> **Data section**
━━━━━━

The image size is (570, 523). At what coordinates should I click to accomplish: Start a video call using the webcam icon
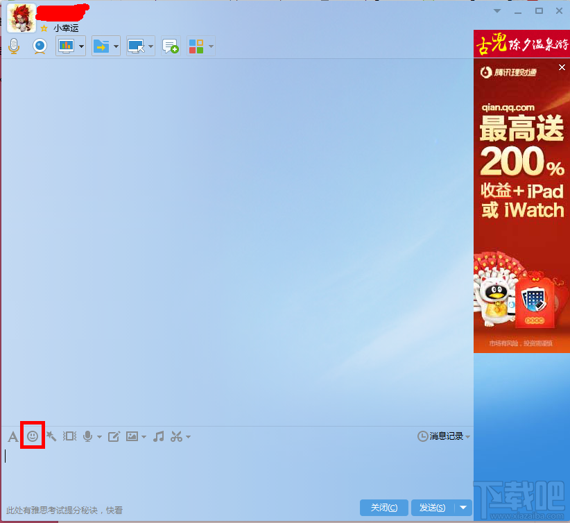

━━━━━━

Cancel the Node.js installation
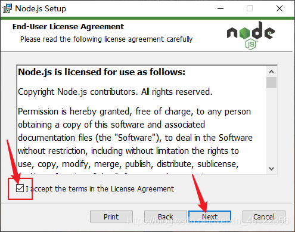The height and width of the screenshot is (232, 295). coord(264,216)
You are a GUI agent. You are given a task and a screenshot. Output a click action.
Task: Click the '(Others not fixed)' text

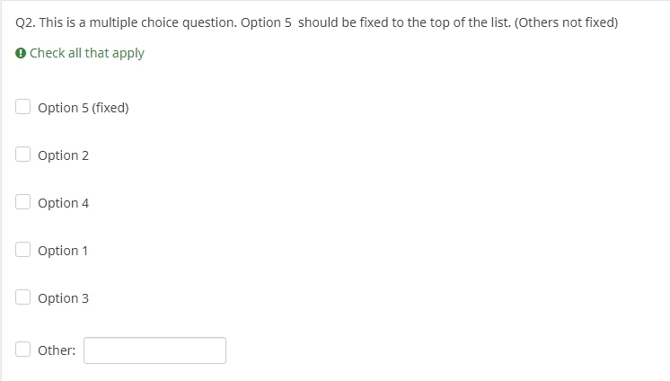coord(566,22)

━━━━━━

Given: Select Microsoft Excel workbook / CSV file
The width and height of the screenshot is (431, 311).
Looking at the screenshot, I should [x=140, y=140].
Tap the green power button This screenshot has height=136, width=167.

━━━━━━

> **Task to carry out**
Out of the material above, output word for word the line with "The width and", the line with "Tap the green", and all lines between them, with nothing else.

> **Task solution**
The width and height of the screenshot is (431, 311).
Looking at the screenshot, I should [x=140, y=140].
Tap the green power button This screenshot has height=136, width=167.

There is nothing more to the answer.